Even if I were to treat Tholke's small victory in forcing the Committee to conduct a "full and fair" hearing, in compliance with 29 U.S.C. § 1133(2), as sufficient ground to warrant my indulgence in the Second Circuit's five-pronged test, Chambless v. Masters, Mates Pilots Pension Plan, 815 F.2d 869, 871 (2d Cir. 1987), I would have to find against the grant of attorneys fees. The five prongs are:
(1) the degree of the offending party's culpability or bad faith, (2) the ability of the offending party to satisfy an award of attorney's fees, (3) whether an award of fees would deter other persons from acting similarly under like circumstances, (4) the relative merits of the parties' positions, and (5) whether the action conferred a common benefit on a group of pension plan participants.Id. As to the first factor, Tholke has dropped her earlier contentions that the Defendants acted in bad faith, and now simply contends that, under Locher v. UNUM Life Ins. Co., 389 F.3d 288, 299 (2d Cir. 2004), because the Court found the Committee's first review was not "full and fair," defendants were "more than culpable." (Pl. Memo 7-8.) Again, Tholke adduces no evidence, other than this Court's finding that the Committee's perfunctory denial of Tholke's application for long term benefits, shows defendants culpability. The Committee's decision after remand to reject Tholke's application, which entailed a more thorough investigation of the claim, weighs against concluding that the Committee's initial reliance on Massman's report was necessarily unjustified. Although the Committee may have failed to provide a "full and fair review" in the first instance, Tholke fails to proffer evidence to show that defendants' degree of culpability warrants a finding in her favor. While there is a distinction between culpability and bad faith in this first factor, see Paese v. Hartfofd Life Accident Ins. Co., 449 F.3d 435, 451 (2d Cir. 2006). The plaintiff has failed to prove either bad faith or sufficient culpability to warrant a finding in her favor on this factor.

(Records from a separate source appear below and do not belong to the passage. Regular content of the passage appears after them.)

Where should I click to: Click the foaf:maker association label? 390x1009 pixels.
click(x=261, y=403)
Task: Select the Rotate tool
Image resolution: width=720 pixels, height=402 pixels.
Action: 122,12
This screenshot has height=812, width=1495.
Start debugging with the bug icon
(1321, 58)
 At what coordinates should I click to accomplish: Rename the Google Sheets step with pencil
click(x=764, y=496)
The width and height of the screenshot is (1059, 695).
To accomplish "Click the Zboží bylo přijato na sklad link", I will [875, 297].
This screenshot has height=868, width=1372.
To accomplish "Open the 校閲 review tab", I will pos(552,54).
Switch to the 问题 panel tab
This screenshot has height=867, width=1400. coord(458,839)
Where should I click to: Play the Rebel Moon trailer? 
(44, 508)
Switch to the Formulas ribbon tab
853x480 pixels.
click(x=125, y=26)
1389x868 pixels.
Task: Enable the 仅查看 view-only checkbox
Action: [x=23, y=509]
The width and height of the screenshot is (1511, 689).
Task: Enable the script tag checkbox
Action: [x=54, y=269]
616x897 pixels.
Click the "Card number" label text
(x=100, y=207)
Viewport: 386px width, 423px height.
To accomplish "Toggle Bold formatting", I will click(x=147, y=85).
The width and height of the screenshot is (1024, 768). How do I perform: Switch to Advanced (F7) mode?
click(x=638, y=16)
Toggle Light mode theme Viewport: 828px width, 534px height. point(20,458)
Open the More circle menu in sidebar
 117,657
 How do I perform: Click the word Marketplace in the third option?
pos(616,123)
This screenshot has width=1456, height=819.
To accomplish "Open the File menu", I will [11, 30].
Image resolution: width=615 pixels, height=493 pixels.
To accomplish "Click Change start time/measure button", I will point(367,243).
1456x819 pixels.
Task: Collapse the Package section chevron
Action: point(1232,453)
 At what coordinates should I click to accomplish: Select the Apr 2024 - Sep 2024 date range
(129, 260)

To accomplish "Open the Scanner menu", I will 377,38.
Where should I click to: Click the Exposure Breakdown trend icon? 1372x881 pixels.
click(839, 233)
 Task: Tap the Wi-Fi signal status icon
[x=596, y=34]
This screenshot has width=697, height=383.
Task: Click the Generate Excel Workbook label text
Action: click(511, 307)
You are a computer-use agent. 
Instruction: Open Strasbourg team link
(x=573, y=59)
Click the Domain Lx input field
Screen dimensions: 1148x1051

As to the relative merits of each party's position, the fourth prong of the five part test, this Court denied virtually all aspects of the requests made by Tholke, including her opposition to remand, motion for an award of LTD benefits on summary judgment, and request for trial to determine her eligibility for such benefits. This Court denied plaintiff's claim for LTD benefits on defendants' motion for summary judgment. Clearly, the relative merits of the parties' positions still heavily favor Defendants. Lastly, the fifth prong of the five part test favors a denial of attorney's fees, the Committee ceased conducting final LTD claim reviews years before Tholke brought her lawsuit, and thus Tholke's action cannot be said to have conferred a common benefit on other plan participants in regard to the procedure now followed by the Committee. Accordingly, at least three out of the five prongs of the Chambless test do not favor plaintiff and bolster my conclusion that attorney's fees under these facts would be inappropriate.
III. CONCLUSION
For the foregoing reasons, Tholke's motion for attorneys' fees is denied. The Clerk of the Court is instructed to close this motion.